An interesting aspect of the study was the high incidence of participants indicating they were hearing -impaired. The initial observation of the anthropometric data suggested that the data reported by the participants was suspect because of the high incidence of hearing impairment in a convenience sample There were 35.3% (106 out of 300) of the study participants that indicated they were hearing-impaired. That seems unusually high from a convenience sample population whose average age was 30.1+14.1 (mean + s.d.) years old; however, the comparative analyses indicating significant static balance differences between the 2 groups indicated that the reported anthropometric data was not suspect. The fact that there were no significant group differences regarding sex, age, height, and weight suggests that the group performance discrepancy was most likely attributed to the hearing-impaired group.
The study demonstrated that hearing impairment negatively impacts static balance and warrants the need for further investigation. The authors recommend additional testing to verify the results obtained from the study; and to secure larger samples that would include parametric analyses of all 5 balance tests used in the current study for a deeper insight into how balance impacts motor performance. Increasing the number of subjects in the convenience sample could improve the variances of the test groups, resulting in the Levene homogeneity test values validating the oneway ANOVA analyses for the balance test battery. The parametric one-way ANOVA test is a much more sensitive test than the nonparametric Mann-Whitney test.
The high incidence of subjects reporting hearing impairment is a concern and a possible indication of a public health problem. In future research additional anthropometric information could be gathered from the subject population to determine the type and extent of hearing impairment.

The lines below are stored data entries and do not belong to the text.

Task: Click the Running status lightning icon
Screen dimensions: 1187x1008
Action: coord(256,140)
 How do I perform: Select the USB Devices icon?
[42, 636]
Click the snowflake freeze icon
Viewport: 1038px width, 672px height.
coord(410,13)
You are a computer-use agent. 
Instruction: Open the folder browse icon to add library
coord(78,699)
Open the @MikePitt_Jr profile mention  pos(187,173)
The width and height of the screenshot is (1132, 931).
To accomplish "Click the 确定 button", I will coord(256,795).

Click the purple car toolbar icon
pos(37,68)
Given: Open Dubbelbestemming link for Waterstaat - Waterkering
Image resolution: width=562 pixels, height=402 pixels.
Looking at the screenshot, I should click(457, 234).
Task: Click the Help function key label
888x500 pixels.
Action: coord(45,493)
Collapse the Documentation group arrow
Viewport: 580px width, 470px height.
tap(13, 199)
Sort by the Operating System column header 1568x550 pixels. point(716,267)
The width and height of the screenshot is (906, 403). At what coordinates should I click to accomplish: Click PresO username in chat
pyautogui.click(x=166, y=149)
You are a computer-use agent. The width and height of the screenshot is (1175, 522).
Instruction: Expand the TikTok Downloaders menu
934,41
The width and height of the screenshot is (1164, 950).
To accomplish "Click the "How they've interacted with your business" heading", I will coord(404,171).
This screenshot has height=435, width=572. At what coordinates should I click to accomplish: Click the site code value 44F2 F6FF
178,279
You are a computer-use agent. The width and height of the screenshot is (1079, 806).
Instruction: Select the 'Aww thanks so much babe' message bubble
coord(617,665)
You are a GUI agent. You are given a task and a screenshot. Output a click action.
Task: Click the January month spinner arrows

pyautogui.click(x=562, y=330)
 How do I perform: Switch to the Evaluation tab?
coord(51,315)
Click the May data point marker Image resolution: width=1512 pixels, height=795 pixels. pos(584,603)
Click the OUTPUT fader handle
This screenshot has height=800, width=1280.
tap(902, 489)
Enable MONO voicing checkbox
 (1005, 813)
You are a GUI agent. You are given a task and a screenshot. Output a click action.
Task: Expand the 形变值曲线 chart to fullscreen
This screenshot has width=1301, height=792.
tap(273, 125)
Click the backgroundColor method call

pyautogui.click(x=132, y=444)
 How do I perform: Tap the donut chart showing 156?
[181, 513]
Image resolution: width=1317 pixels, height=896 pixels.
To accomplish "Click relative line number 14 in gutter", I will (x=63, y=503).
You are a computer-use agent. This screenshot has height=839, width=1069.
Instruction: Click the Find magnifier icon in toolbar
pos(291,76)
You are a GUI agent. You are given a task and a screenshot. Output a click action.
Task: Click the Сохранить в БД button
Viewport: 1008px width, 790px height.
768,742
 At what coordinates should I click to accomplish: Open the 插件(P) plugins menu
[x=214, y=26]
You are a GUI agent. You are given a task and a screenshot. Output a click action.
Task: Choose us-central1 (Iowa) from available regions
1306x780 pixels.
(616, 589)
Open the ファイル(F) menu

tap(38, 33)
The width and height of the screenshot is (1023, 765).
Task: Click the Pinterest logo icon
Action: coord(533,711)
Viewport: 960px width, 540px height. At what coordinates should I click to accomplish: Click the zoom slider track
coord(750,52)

The research could possibly identify the major cause of hearing impairment of the research subjects as an environmental one, such as the vestibular disorder of “exposure to noise.” If so, the environmental problem could be addressed by devising an action plan to reduce the high incidence of the environmental disorder .
The authors would like to thank the certified UNO exercise physiology majors who participated as testers in this motor learning balance study. No grant or outside funding was provided for this project.